Battery Swapper 56v

I am looking for some ideas for a project I need to put together.

I have a device that uses 56v batteries and I need the ability to automaically "swap" the batteries during the discharge and charge cycles.
The batteries have a charger so I don't want to replace that or have to deal with any of the issues with battery management.

The scenario I am thinking of is
Discharge Scenario

• Arduino monitors the charge level of all batteries
• The device runs from a single battery at a time
• When a battery gets to 10-20% it will swap to the next battery in the line

Charge scenario

• The existing battery charger is connected
• The system will connect one battery at a time direct to the existing charger. This allows the battery charger to do its thing.
  If the system messes up and leaves a battery connected it won't matter because the battery charger handles this state.
• Once the charge of the battery is full, it will switch to the next line in the battery, going through each until it is fully charged.
• I am able to get the battery charging % from the charging unit itself to the Arduino.

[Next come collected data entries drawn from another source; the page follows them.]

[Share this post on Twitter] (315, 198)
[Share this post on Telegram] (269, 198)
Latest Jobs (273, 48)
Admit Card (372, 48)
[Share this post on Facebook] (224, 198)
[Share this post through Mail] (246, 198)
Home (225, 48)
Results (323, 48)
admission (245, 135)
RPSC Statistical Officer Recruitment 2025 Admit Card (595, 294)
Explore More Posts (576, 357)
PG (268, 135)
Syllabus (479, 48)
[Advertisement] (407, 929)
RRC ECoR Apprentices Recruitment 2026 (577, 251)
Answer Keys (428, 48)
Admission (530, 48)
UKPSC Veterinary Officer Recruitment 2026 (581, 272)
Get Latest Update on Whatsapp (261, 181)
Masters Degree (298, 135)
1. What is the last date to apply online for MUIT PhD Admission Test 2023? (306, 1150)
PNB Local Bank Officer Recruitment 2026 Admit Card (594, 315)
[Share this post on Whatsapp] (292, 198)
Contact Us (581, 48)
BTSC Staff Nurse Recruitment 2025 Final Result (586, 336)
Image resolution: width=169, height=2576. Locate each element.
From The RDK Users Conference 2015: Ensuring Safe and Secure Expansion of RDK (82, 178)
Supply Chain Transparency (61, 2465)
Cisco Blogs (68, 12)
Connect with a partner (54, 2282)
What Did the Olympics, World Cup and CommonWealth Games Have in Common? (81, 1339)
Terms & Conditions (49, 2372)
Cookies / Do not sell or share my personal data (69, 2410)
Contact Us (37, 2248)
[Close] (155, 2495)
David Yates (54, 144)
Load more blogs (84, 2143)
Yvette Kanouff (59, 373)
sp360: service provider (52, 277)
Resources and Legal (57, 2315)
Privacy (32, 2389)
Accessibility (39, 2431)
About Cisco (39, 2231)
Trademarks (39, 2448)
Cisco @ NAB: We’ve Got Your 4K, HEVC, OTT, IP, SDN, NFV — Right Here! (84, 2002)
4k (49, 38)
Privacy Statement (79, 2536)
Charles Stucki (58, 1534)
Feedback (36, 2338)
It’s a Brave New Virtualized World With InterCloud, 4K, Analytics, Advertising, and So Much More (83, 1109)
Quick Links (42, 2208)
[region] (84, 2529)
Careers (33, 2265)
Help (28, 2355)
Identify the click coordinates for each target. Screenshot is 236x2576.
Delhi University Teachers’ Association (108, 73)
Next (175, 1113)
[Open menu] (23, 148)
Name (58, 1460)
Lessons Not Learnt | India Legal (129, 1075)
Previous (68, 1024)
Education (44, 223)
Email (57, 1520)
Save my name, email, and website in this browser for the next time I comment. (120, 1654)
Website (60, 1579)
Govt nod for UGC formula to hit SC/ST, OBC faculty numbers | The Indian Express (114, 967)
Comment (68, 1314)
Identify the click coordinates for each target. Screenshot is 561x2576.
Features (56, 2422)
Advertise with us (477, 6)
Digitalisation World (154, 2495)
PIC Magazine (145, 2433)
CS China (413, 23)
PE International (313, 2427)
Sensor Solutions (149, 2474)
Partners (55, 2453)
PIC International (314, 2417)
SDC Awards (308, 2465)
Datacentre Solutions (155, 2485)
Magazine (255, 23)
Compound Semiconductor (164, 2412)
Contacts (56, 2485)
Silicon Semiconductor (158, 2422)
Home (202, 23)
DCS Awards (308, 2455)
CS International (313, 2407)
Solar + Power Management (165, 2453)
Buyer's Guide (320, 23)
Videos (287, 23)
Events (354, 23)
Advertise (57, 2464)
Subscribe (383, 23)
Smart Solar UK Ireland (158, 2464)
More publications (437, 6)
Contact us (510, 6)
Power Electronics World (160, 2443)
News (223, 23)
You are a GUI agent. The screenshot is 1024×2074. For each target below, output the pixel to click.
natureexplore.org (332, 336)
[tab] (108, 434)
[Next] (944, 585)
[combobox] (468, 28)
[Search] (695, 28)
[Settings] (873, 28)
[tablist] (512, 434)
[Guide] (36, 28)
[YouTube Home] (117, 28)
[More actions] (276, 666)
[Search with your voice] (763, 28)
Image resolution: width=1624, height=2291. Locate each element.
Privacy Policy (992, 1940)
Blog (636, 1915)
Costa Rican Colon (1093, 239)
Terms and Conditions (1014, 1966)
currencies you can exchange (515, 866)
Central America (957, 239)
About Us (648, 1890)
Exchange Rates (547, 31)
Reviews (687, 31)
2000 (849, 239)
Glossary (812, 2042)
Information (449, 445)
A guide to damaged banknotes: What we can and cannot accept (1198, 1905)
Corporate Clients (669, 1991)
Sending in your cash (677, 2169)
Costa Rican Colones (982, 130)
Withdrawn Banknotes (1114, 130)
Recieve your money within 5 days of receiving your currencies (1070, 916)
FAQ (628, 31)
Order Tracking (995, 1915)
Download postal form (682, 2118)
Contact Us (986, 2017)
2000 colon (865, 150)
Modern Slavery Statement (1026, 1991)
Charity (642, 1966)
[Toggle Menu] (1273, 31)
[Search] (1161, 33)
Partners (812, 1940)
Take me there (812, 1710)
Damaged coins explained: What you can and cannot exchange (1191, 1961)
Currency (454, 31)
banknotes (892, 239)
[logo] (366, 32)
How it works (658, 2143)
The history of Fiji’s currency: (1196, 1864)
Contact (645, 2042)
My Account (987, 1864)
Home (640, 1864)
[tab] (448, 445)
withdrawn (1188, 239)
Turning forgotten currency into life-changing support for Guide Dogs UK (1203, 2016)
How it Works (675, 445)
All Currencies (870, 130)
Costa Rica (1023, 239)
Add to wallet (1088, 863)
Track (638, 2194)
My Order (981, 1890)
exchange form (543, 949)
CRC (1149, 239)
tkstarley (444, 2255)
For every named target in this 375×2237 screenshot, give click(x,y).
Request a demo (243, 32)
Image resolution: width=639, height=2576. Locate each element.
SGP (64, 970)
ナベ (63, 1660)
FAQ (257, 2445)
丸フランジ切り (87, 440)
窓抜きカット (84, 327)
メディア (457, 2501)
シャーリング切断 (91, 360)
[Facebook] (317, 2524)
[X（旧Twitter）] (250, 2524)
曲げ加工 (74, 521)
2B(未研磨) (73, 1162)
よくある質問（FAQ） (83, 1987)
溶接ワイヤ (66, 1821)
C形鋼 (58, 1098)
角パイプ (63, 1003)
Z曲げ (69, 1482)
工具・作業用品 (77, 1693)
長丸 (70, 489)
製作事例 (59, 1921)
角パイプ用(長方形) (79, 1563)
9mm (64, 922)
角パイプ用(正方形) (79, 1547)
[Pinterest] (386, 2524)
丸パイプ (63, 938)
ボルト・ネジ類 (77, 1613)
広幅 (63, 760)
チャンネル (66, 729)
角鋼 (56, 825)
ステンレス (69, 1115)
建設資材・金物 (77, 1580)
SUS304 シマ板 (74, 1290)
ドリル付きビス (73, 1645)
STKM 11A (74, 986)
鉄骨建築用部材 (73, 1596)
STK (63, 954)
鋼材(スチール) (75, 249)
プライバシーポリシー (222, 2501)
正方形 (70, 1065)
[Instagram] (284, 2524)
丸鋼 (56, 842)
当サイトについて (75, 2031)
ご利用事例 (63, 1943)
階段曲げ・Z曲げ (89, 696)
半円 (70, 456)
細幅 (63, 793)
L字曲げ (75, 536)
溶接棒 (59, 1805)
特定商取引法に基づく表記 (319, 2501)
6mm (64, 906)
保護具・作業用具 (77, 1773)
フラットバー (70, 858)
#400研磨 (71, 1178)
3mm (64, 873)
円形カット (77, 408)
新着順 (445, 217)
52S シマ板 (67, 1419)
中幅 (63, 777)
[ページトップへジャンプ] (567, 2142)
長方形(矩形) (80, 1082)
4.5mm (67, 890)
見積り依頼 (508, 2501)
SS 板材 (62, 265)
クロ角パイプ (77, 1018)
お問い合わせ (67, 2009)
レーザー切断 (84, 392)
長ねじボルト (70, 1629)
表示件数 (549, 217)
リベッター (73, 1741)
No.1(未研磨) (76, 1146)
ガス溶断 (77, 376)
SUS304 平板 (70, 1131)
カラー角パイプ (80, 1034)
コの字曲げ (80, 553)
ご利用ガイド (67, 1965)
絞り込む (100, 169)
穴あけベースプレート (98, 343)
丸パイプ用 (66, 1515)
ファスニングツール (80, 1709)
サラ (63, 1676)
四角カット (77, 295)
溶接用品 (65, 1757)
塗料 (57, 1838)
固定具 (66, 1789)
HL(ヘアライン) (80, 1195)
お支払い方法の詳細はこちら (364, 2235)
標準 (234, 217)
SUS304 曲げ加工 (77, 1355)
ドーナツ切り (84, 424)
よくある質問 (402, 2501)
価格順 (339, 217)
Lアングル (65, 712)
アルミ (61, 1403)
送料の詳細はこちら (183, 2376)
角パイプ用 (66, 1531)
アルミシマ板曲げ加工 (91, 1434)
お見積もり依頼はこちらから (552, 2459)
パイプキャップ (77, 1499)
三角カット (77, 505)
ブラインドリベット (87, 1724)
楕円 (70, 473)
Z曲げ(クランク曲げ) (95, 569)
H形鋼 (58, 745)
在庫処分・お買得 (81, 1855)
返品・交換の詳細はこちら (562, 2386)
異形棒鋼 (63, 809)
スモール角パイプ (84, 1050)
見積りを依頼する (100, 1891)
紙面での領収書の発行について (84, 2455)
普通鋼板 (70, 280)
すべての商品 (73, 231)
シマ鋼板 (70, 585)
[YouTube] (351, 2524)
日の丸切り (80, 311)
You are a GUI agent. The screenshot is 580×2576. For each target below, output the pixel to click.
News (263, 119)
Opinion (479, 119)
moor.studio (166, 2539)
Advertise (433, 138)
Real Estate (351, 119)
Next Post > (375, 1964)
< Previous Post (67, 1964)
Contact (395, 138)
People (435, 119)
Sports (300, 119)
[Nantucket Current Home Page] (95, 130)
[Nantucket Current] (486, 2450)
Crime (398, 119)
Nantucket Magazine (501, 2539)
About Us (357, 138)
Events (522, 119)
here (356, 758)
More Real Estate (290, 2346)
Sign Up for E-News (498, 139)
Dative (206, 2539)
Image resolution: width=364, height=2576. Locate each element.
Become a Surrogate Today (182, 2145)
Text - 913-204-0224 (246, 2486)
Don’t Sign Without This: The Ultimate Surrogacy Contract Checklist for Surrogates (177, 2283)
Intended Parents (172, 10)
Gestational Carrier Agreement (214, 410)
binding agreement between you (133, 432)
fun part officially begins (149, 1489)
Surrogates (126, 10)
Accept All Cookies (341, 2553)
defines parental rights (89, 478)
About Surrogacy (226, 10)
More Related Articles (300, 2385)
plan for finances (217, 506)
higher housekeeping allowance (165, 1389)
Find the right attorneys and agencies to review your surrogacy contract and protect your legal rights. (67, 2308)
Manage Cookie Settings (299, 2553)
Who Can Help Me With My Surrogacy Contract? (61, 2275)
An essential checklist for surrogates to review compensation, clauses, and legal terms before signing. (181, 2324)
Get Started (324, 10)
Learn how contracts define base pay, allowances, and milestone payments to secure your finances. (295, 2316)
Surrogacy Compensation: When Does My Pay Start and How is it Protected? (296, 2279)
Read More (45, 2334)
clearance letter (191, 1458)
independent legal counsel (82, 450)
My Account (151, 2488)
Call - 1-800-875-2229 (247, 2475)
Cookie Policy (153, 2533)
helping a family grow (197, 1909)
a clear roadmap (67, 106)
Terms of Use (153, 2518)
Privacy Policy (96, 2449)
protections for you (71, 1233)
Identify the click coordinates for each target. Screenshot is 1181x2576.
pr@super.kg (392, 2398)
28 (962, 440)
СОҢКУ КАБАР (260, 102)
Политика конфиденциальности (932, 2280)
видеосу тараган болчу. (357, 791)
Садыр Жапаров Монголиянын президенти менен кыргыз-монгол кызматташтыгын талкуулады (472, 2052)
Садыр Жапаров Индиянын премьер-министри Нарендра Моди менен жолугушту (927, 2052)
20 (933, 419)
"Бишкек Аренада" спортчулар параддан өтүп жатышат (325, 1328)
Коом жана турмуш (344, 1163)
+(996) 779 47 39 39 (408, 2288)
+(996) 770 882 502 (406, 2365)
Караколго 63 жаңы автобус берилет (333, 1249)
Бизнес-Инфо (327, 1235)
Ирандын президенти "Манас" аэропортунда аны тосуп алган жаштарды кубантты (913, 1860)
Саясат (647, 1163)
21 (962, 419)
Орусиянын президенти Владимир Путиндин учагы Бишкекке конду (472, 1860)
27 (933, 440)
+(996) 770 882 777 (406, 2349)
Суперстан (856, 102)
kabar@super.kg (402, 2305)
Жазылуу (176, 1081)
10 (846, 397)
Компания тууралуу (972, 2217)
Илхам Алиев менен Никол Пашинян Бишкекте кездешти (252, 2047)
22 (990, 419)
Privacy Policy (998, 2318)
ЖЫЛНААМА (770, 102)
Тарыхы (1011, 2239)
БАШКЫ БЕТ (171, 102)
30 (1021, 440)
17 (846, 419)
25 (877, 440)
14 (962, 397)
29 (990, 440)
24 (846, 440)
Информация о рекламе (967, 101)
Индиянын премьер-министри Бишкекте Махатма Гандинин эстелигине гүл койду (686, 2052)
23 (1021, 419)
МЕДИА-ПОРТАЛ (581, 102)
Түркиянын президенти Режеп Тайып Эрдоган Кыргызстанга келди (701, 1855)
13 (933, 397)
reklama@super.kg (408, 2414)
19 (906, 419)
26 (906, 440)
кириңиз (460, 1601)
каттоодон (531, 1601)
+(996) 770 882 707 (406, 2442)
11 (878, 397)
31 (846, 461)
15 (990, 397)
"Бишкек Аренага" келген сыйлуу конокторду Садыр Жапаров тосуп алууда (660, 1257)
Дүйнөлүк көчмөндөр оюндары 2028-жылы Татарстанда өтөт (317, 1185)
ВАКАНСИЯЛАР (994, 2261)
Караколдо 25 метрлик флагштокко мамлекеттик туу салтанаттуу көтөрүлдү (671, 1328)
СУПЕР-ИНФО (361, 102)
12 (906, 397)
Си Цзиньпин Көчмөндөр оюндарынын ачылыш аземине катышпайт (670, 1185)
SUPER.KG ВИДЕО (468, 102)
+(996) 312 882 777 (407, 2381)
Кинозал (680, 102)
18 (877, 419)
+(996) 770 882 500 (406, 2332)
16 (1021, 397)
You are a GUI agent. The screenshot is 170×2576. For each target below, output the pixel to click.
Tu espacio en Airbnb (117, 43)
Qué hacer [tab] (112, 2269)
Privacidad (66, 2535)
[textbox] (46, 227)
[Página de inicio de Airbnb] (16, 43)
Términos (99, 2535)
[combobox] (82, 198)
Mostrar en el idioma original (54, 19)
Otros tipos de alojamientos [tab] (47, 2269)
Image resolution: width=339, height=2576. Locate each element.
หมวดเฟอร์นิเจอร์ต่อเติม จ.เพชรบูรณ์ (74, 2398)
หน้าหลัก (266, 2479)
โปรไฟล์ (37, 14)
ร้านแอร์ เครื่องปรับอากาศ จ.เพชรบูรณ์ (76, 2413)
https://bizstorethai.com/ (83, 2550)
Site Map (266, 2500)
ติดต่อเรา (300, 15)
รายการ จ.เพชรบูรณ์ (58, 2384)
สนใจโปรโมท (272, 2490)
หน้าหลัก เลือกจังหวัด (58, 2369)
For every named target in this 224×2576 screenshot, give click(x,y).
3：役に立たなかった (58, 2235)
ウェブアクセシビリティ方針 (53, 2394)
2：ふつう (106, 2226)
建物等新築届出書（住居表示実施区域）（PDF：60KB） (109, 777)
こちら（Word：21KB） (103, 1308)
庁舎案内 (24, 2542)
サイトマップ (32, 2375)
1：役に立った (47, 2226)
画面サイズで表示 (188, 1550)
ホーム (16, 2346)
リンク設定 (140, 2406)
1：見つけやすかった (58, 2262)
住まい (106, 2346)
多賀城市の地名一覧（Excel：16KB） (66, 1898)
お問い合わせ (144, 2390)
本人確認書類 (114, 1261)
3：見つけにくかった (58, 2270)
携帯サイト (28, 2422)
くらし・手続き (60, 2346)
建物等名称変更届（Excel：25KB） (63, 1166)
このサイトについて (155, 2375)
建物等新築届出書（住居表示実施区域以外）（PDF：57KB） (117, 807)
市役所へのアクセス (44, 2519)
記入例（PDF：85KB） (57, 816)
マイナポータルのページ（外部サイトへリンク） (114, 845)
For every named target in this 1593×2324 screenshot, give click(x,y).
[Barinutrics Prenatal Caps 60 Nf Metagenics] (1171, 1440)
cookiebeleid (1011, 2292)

The reason for "swapping" instead of wiring them together is due to battery management of the charging side.

I was looking at using a simple voltage divider to measure the voltage of each battery to determine the discharge.
But I understand Lithium batteries don't have a voltage curve to determine an accurate percent. But since I really only need to know full or almost empty, do people think this would work in this scenario?
Or is there a better solution? I did look into Coulomb Counters but I can't find anything that would work within the 56v range.
Just been reading up on the ACS712 Hall effect current sensor. Im thinking this maybe an alternative but I have never used one of these.

I have already had a bit of a play around with a voltage divider that will allow me to turn on and off the battery measurement and im getting voltage readings into an Arduino.

For the switching side, when charging im looking at an Arduino switch a transistor which will in turn switch a mosfet for the positive side of the battery and two SSRs for the battery data lines. This would be for the charge side.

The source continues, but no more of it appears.